According to the abstract on telephone cognitive testing after TIA or stroke, how many points does the T-MoCA have?

* _Given text_:
—————
Background and Purpose—

Face-to-face cognitive testing is not always possible in large studies. Therefore, we assessed the telephone Montreal Cognitive Assessment (T-MoCA: MoCA items not requiring pencil and paper or visual stimulus) and the modified Telephone Interview of Cognitive Status (TICSm) against face-to-face cognitive tests in patients with transient ischemic attack (TIA) or stroke.

Methods—

In a population-based study, consecutive community-dwelling patients underwent the MoCA and neuropsychological battery >1 year after TIA or stroke, followed by T-MoCA (22 points) and TICSm (39 points) at least 1 month later. Mild cognitive impairment (MCI) was diagnosed using modified Petersen criteria and the area under the receiver-operating characteristic curve (AUC) determined for T-MoCA and TICSm.
—————
* _Data to examine_:
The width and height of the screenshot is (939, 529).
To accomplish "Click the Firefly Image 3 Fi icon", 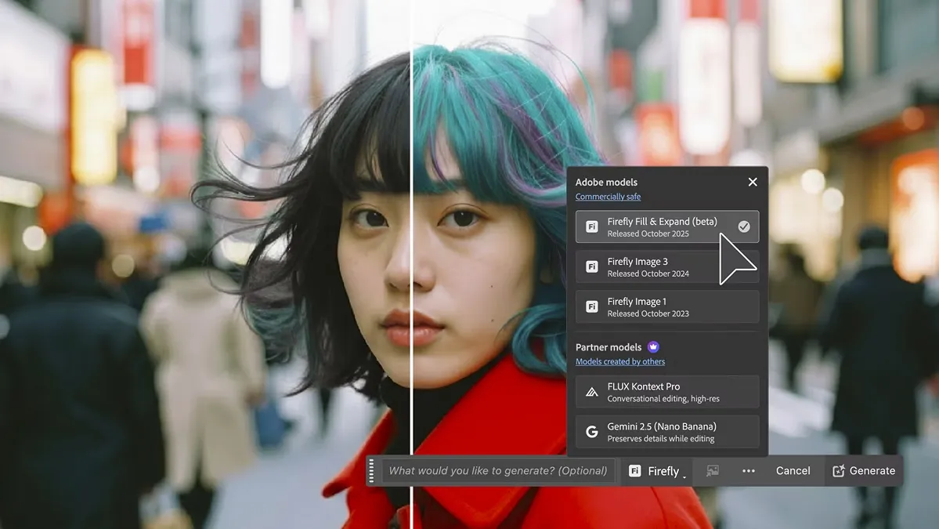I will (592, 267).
—————
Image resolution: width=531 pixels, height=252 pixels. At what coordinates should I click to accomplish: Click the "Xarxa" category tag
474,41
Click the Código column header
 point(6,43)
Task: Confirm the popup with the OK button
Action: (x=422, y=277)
—————
* _Answer to this exercise_: 22 points.